Determinants of the calibration of SAPS II and SAPS 3 mortality scores in intensive care: a European multicenter study

Affiliations
Multicenter Study

Determinants of the calibration of SAPS II and SAPS 3 mortality scores in intensive care: a European multicenter study

Antoine Poncet et al. Crit Care. .

Abstract

Background: The aim of the Simplified Acute Physiology Score (SAPS) II and SAPS 3 is to predict the mortality of patients admitted to intensive care units (ICUs).

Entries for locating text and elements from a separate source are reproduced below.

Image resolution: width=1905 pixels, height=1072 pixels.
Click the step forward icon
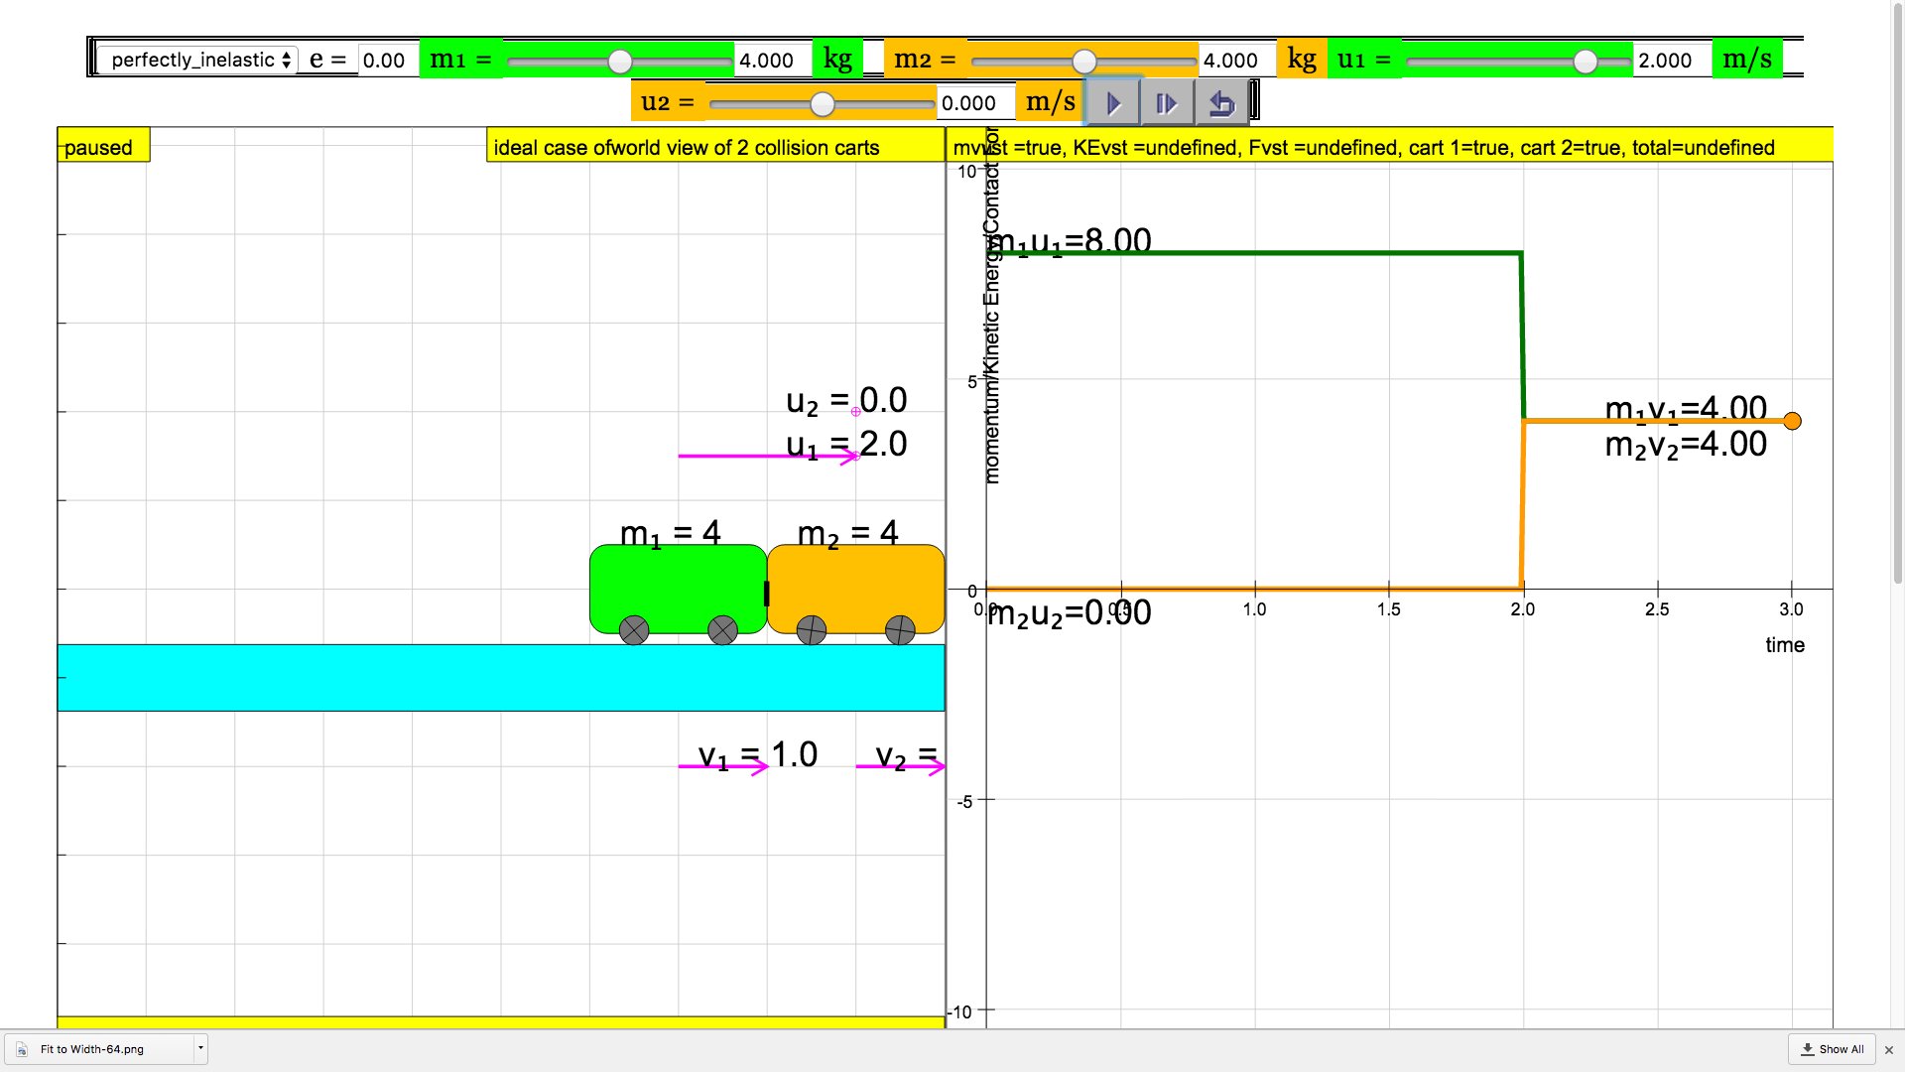(1167, 103)
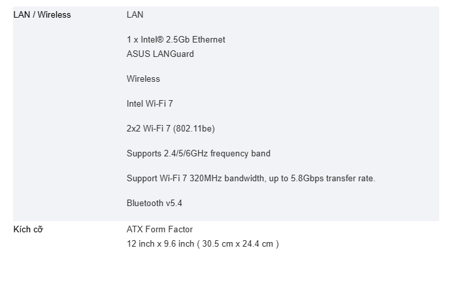The height and width of the screenshot is (301, 453).
Task: Click the ASUS LANGuard text
Action: coord(160,54)
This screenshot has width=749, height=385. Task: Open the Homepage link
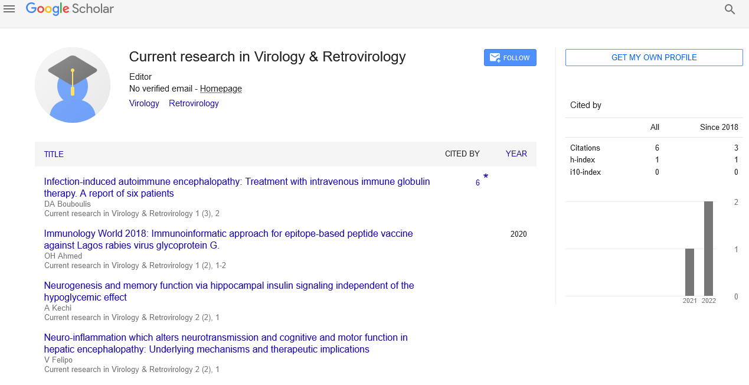(x=221, y=89)
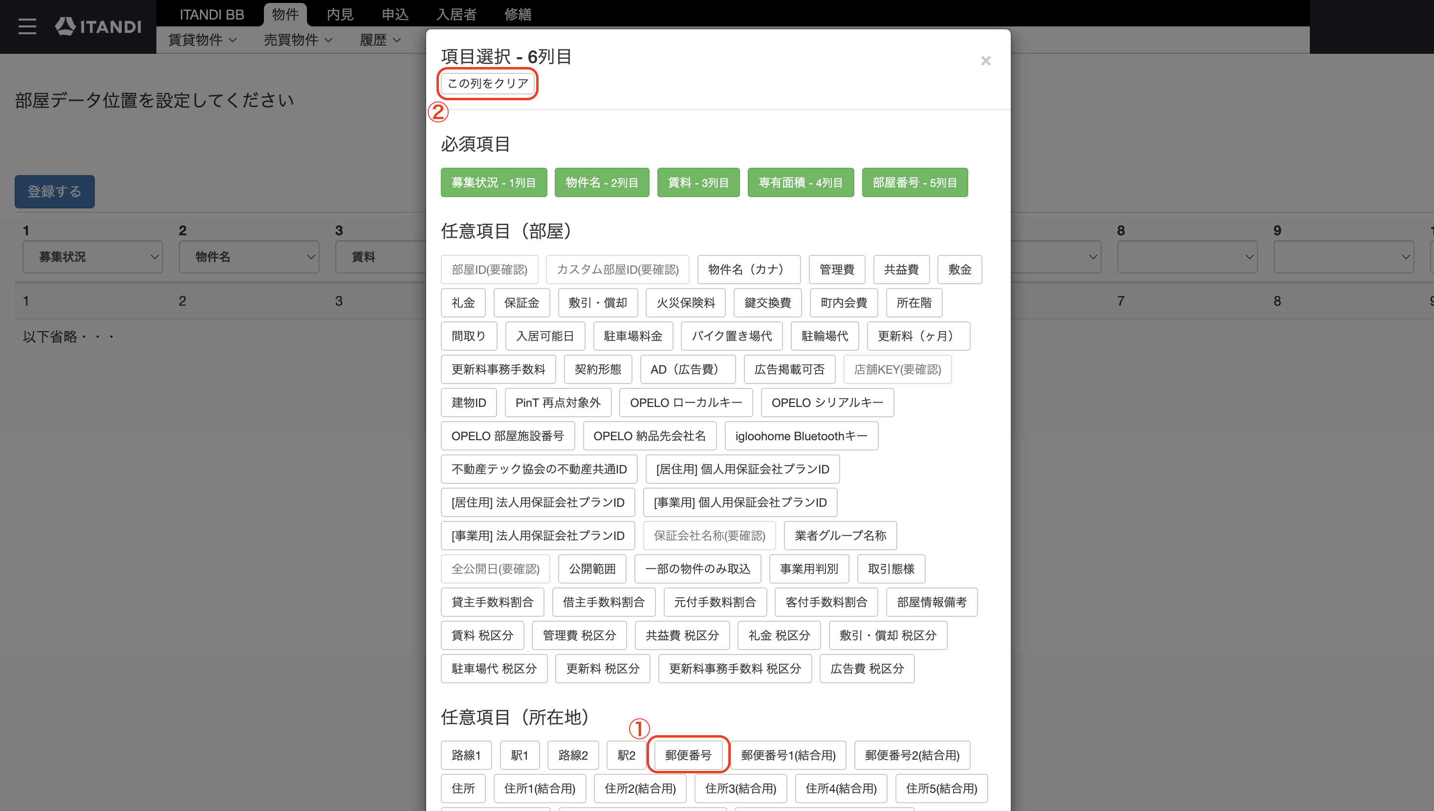Open the 募集状況 column dropdown
Image resolution: width=1434 pixels, height=811 pixels.
pos(92,257)
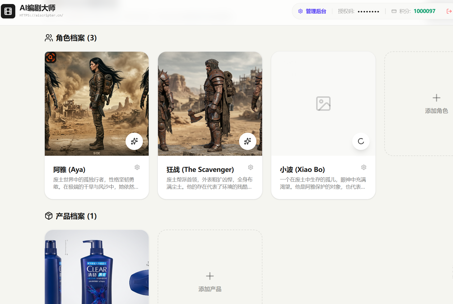This screenshot has height=304, width=453.
Task: Click the 阿雅 character description text
Action: point(96,183)
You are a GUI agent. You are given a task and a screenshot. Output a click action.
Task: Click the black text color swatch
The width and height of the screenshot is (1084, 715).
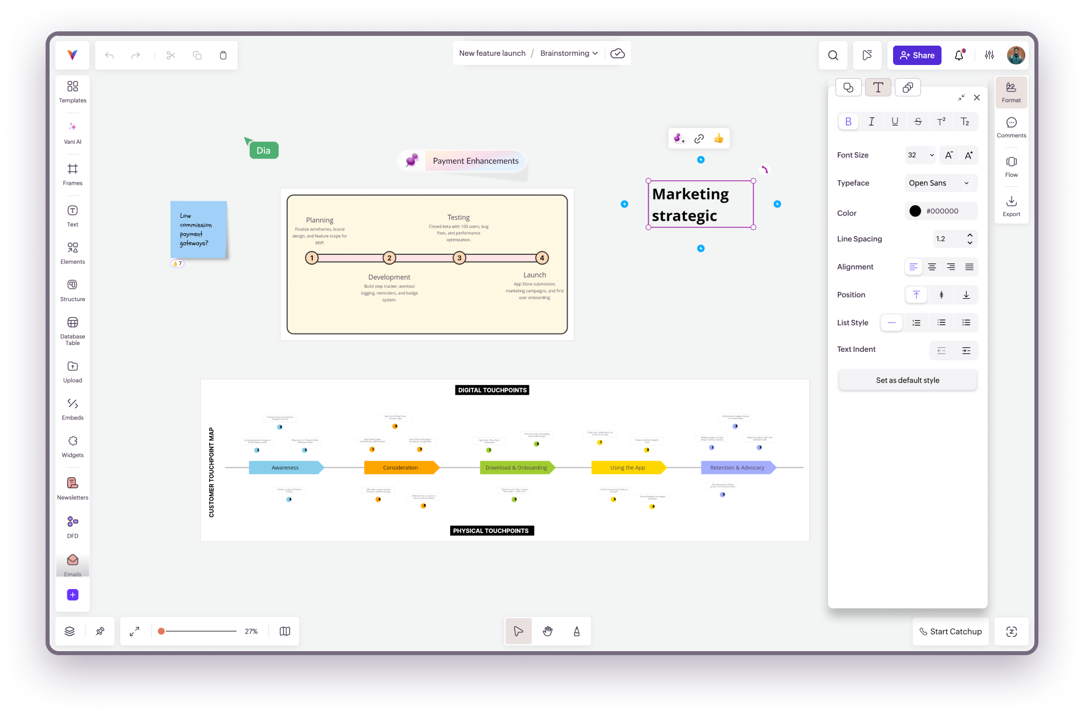click(x=915, y=211)
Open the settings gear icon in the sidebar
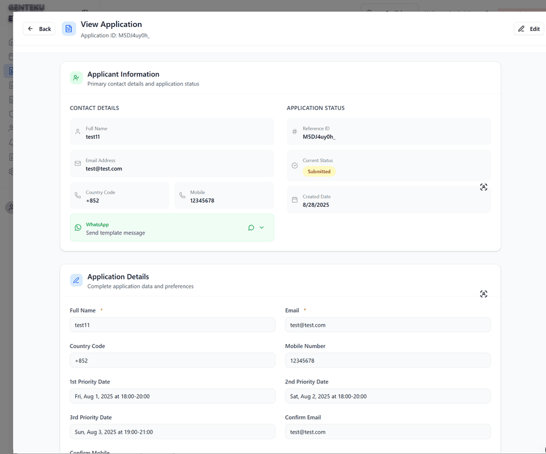Screen dimensions: 546x454 coord(11,171)
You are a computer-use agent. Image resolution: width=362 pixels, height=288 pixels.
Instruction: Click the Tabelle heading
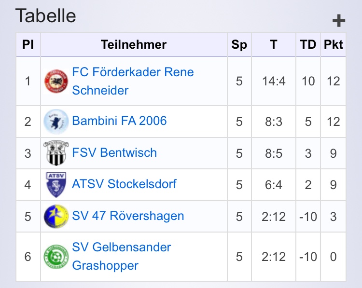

Previous studies have suggested that the calibration of these scores may vary across countries, centers, and/or characteristics of patients. In the present study, we aimed to assess determinants of the calibration of these scores.

Methods: We assessed the calibration of the SAPS II and SAPS 3 scores among 5266 patients admitted to ICUs during a 4-week period at 120 centers in 17 European countries. We obtained calibration curves, Brier scores, and standardized mortality ratios. Points attributed to SAPS items were reevaluated and compared with those of the original scores. Finally, we tested associations between the calibration and center characteristics.

Results: The mortality was overestimated by both scores: The standardized mortality ratios were 0.75 (95% CI 0.71-0.79) for the SAPS II score and 0.91 (95% CI 0.86-0.96) for the SAPS 3 score. This overestimation was partially explained by changes in associations between some items of the scores and mortality, especially the heart rate, Glasgow Coma Scale score, and diagnosis of AIDS for SAPS II. The calibration of both scores was better in countries with low health expenditures. The between-center variability in calibration curves was much greater than expected by chance.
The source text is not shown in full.